Roy Stilling, 18 December 1995
Before 1918 the Royal Naval Air Service used the White Ensign and I presume that the Royal Flying Corps used whatever flags were appropriate for a corps of the army, perhaps just the Union Jack? An interim flag was produced to represent the Royal Air Force at the armistice celebrations; a 'white ensign' with an overall dark blue St George's Cross, the Royal Air Force eagle in the centre of the cross, and a royal crown above it on the vertical arm of the cross. Rather more attractive than the roundel ensign, but not to the liking of the Admiralty who thought it looked too much like a naval flag. Between the armistice and 26 July 1920 when the present ensign was approved, the Royal Air Force was supposed to fly the Union Jack, but some former Royal Naval Air Service units flew the White Ensign, or the white ensign with a blue St George's Cross, but without the eagle and crown.
During World War II there was a Royal Air Force ensign with a black, yellow and red roundel - the ensign of the Belgian Section of the Royal Air Force.
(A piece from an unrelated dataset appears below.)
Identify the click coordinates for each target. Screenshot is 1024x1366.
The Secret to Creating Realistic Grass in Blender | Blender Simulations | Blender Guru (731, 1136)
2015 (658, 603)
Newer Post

David Prothero, 11 November 1998
Above the main entrance of the Ministry of Defence building in Whitehall are
three flagpoles with the Royal Navy's White Ensign, the British Army flag,
and the Royal Air Force ensign flying in that order (from the observer's left to
Joseph McMillan, 23 September
The Royal Air Force Ensign was approved without difference as the ensign of
the Royal Australian Air Force on 24 July 1922 (AIR 2/211), and was not changed
until 1949; but Canada and New Zealand had their own Air Force ensigns during
The Royal Canadian Air Force was granted the right to use the Royal Air Force Ensign on 12 October 1921 (AIR 2/211), but replaced the central red disc with a red maple leaf in March 1940 (AIR 2/6141).
The Royal New Zealand Air Force applied to change its ensign in August 1939. The new ensign was described as, "the Ensign of the Royal Air Force defaced by the addition of the letters N Z superimposed in white upon the red roundel of the ensign" (AIR 30/140).
References are Public Record Office documents at Kew.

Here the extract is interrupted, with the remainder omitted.